English has an endless capacity to keep expanding its already stupendous vocabulary. Sometimes current events or historical developments supply new words, often based on the names of people, such as boycott, diesel, and mesmerize.

English speakers will undoubtedly tap into the misfortune of the UK’s shortest serving prime minister, Liz Truss. Gone after 45 days, the shortest tenure of any British PM, Truss’s name is bound to enter our language.

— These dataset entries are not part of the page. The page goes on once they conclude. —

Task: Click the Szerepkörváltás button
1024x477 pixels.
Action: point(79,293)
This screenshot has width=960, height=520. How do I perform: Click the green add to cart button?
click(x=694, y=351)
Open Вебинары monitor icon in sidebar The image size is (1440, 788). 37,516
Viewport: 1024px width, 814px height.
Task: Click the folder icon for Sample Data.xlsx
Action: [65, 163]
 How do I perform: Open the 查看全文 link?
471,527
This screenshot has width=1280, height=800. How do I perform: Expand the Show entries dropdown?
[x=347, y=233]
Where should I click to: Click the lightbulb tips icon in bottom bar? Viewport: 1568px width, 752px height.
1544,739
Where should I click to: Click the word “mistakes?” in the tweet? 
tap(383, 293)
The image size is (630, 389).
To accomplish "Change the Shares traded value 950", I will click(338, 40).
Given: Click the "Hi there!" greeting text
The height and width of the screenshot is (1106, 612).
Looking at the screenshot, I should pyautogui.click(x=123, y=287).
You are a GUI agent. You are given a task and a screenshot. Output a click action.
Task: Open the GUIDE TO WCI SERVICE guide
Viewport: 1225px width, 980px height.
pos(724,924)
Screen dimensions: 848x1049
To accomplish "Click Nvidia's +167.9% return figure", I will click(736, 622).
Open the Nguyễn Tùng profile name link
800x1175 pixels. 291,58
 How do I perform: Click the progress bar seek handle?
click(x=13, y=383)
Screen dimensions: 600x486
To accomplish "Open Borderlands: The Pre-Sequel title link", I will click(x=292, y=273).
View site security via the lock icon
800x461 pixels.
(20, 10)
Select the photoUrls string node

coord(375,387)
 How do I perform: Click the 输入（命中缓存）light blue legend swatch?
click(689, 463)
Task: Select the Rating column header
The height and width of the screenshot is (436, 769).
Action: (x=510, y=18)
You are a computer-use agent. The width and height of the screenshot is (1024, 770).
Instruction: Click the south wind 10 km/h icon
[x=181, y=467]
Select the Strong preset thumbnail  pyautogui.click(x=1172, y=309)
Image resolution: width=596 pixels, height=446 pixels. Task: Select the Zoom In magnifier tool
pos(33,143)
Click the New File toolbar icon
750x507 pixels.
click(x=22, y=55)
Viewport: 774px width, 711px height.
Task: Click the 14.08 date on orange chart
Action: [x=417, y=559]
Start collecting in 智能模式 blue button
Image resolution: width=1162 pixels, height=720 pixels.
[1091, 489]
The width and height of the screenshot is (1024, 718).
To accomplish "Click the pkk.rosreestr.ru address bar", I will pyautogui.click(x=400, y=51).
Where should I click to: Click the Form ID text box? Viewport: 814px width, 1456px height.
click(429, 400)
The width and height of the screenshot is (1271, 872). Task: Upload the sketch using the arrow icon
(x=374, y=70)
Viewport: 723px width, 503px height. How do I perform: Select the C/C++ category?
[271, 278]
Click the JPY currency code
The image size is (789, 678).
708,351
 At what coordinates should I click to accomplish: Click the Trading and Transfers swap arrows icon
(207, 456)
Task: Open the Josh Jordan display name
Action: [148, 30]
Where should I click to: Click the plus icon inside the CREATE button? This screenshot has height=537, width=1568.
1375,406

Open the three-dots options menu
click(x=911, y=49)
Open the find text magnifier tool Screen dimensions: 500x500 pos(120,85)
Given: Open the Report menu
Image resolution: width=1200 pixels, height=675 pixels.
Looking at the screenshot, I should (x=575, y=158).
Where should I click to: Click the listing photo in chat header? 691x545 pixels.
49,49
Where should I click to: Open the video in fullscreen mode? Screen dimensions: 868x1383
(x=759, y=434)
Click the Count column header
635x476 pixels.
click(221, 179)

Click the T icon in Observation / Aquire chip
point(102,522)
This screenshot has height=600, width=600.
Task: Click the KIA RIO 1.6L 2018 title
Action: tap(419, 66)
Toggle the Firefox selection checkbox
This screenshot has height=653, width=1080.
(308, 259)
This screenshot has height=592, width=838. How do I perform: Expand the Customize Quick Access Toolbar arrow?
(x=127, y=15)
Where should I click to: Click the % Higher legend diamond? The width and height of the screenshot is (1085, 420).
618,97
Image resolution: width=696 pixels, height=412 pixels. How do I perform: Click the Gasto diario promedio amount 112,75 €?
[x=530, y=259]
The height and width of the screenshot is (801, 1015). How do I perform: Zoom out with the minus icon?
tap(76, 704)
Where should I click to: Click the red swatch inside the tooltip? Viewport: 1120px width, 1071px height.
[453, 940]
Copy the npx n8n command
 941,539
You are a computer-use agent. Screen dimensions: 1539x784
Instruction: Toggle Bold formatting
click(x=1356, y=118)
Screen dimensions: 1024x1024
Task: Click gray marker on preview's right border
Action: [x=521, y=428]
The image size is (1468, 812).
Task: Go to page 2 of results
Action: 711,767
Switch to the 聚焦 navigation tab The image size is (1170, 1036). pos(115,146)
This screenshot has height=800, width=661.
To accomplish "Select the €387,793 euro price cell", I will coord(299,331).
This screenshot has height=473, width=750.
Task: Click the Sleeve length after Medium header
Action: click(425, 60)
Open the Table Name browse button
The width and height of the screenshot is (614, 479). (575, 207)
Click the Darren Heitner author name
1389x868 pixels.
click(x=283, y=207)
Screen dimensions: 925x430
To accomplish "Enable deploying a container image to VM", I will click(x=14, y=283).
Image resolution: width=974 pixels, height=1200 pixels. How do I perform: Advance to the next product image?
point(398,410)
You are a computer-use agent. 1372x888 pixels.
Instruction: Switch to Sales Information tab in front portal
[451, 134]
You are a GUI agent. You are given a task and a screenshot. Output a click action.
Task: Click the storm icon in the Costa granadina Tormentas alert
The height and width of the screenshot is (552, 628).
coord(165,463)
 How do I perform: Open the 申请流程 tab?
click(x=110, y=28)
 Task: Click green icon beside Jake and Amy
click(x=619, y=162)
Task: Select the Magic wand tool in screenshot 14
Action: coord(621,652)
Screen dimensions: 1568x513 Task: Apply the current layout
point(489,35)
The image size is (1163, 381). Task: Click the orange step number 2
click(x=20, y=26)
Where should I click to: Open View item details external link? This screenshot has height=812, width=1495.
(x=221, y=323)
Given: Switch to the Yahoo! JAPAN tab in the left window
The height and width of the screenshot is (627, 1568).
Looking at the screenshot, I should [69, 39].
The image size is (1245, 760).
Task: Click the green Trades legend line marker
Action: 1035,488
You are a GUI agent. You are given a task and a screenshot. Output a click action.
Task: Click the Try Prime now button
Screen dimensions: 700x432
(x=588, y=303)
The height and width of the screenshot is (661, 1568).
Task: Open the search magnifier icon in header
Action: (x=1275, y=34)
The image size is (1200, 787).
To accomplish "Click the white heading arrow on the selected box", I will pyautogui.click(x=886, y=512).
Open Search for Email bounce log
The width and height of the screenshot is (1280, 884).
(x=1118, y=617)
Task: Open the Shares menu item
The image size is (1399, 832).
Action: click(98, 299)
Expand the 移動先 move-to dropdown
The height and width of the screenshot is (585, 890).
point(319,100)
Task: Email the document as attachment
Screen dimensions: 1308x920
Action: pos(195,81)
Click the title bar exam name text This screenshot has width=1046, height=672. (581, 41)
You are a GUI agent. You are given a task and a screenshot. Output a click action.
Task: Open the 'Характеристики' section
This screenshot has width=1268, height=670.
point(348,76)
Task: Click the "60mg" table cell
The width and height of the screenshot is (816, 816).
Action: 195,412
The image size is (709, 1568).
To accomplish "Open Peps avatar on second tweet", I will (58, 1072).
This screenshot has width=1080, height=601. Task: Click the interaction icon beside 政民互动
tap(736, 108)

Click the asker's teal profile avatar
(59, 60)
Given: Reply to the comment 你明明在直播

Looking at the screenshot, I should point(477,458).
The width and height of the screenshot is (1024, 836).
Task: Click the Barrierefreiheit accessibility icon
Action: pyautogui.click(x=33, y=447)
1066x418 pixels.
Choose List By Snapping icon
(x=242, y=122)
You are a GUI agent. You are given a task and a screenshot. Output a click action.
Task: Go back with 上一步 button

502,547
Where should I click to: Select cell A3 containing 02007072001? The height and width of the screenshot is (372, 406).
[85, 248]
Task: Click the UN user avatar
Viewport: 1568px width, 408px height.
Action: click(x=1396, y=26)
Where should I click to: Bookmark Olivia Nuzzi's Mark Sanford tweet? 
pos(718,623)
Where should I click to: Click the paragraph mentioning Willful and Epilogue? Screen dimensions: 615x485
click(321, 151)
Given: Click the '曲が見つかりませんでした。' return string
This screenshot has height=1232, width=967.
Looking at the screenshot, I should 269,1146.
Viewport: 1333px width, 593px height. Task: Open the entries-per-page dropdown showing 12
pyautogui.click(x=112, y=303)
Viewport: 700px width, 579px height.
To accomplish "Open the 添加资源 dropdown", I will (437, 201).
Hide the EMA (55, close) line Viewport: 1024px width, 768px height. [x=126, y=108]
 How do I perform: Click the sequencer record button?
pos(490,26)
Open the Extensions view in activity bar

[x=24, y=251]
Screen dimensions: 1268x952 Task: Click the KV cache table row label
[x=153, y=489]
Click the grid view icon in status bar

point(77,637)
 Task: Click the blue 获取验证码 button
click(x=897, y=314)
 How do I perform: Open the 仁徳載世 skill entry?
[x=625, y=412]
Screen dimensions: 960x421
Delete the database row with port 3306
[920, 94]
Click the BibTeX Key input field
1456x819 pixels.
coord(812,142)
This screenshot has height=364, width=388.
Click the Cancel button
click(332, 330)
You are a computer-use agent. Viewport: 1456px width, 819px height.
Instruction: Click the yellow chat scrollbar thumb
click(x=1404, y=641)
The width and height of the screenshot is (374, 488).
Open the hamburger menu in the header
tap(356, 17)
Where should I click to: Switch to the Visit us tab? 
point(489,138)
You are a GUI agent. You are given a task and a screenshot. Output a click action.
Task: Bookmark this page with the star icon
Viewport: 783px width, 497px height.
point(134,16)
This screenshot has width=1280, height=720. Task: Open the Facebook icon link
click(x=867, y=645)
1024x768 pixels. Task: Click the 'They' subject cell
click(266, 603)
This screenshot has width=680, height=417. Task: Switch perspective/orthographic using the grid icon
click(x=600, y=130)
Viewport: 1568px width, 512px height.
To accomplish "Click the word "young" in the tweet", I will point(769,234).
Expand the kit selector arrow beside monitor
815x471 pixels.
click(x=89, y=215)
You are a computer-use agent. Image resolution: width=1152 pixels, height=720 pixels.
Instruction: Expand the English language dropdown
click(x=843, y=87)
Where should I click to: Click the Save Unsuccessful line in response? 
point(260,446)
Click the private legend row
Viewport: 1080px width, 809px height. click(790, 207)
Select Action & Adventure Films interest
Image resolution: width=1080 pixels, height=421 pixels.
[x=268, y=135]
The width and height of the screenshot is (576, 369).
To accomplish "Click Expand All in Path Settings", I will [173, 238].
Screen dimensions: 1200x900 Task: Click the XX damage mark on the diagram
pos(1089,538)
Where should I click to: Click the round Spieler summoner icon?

It may show up as a short measure of time, like a moment or jiffy, as in:

“Are you coming, dear?”

“Yes, I’ll be there in a truss.”

            Or it may take on the character of rare words that have opposite meanings, like cleave (to split or to hold together). Hence truss, defined by Merriam-Webster as “to secure tightly.” But its new additional meaning will be, “truss: to fall apart, collapse.” Example: “His poor planning meant his business trussed within months.”
            Some may turn to distorting the word slightly, giving it the ironic usage of “Hey, just truss me on this.” Similarly, drawing from those team-building exercises you may have had to endure at summer camp, there’s a trust fall. By contrast, an invitation to a truss fall foretells unmitigated failure.

Then there’s Wiktionary’s definition of truss as a verb: “To tie up a bird before cooking it”—surely a fitting (albeit sexist) description of the doomed PM’s fate.

Who knows, just as many of the nursery rhymes we learned as children had historical roots, maybe our great-great-grandchildren’s repertoire will incorporate what we are living through now:

Hickory dickory dock.

Poor Liz ran out the clock.

The clock struck one

And she was gone.

Hickory dickory dock.

And your great-great-granddaughter will ask, “Daddy, who was Liz?” He will reply, “I don’t know. Let’s ask Alexa—it’ll take just a truss.”

[300 words]

 

 

 

No comments:

Post a Comment

Sorry, my mistake

  Sorry, My Mistake Before it slips even farther into the past, let’s revisit the experience of Tom Craig at the Paris Olympics. He was a ...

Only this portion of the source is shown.